エンパイア・オブ・ライト(2022年製作の映画)
4.1
「母におきたことが僕にも起きた。将来僕の子にも起きる。たまに考えるよ。何のための人生か」

黒人排斥を掲げる人種差別主義者のスキンヘッドの若者たちの暴力にさらされたスティーヴンの悲しみとも怒りともあきらめともつかないつぶやきを聞いて、何世紀にもわたってユダヤ人を迫害してきた西洋社会が、ついにイスラエルという鬼っ子を生んでしまったこと、その暴走を誰も止められないことへの悲しみと怒りとあきらめが、心の奥底で行き場を失い、うごめいている。移民排斥や人種差別も、何世代も続けていれば、いつか第二のイスラエルを生んでしまうおそれがある。
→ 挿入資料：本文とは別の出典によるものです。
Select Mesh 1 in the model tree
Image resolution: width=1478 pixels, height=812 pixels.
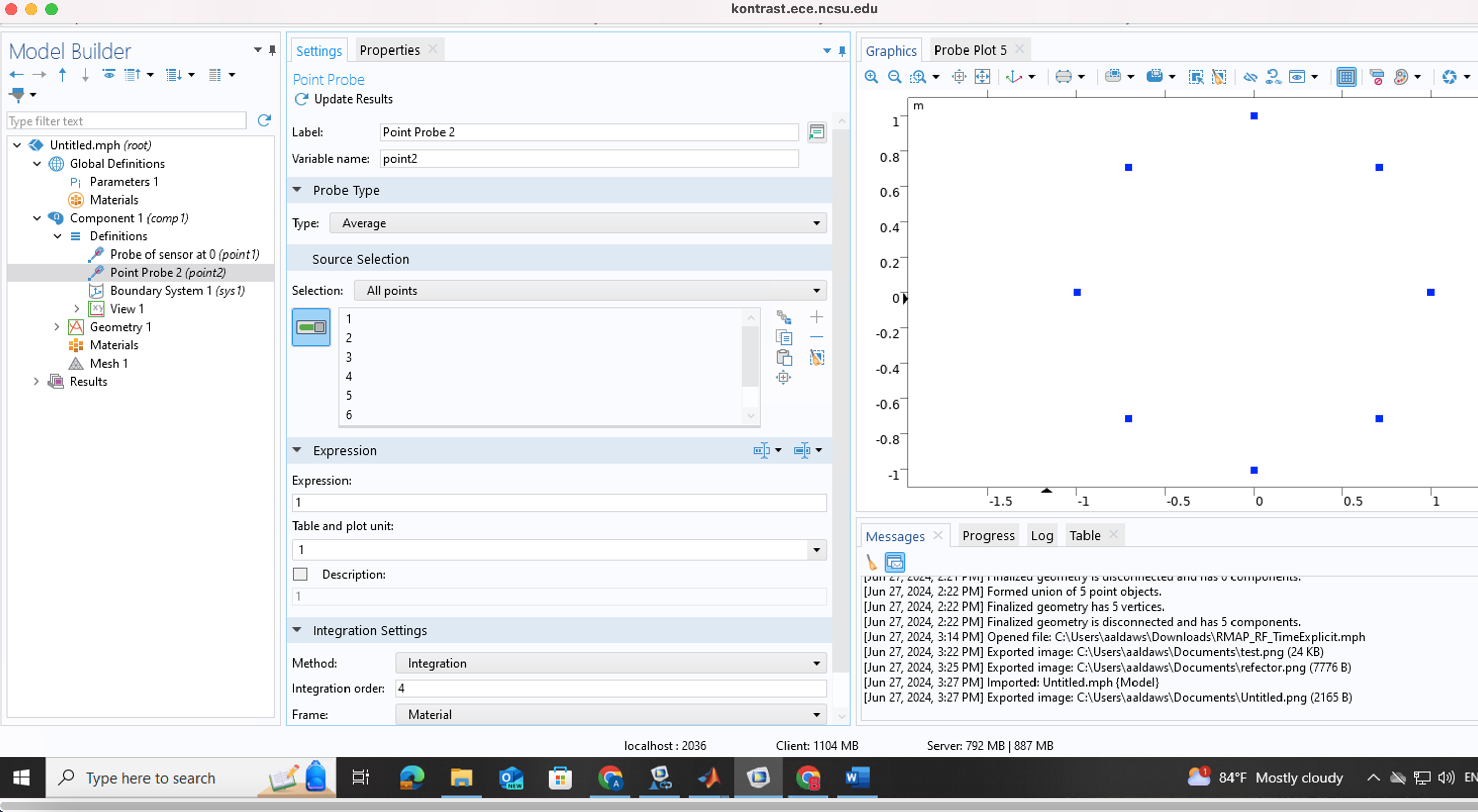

いや、すでにアメリカはその段階に入ってしまったのかもしれない。

男たちへの不信感から精神を病み、傷ついたヒラリーが同僚の映画技士ノーマンからすすめられて見た映画「Being There(チャンス)」のことが気になった。こんな記事を見つけた。

『チャンス』伝説のコメディアン、ピーター・セラーズが代表作に刻みつけたもの|CINEMORE(シネモア) https://cinemore.jp/jp/erudition/2861/article_2862_p1.html

問題を抱えた人たちを引き寄せる不思議な映画館「エンパイア・シネマ」には、あらゆることを包み込むような、やわらかい光がみちていた。
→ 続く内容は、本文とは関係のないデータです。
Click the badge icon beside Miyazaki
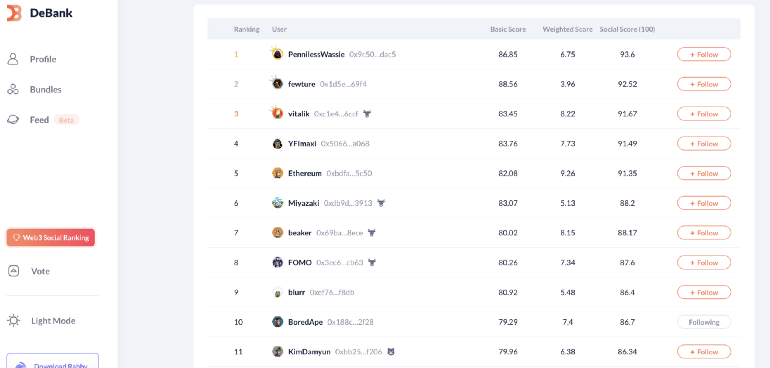 point(381,203)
ちなみに、もしこの作品が、情緒不安定の黒人のくたびれたおっさんと20歳前後の白人女性、あるいは、メンタルに問題を抱え入院歴のある白人のおっさんと20代の黒人女性の物語だったら……。おそらく、まったく違った印象の作品になっただろうことを思うと、最近ネットを騒がせている問題の複雑さが浮き彫りになる。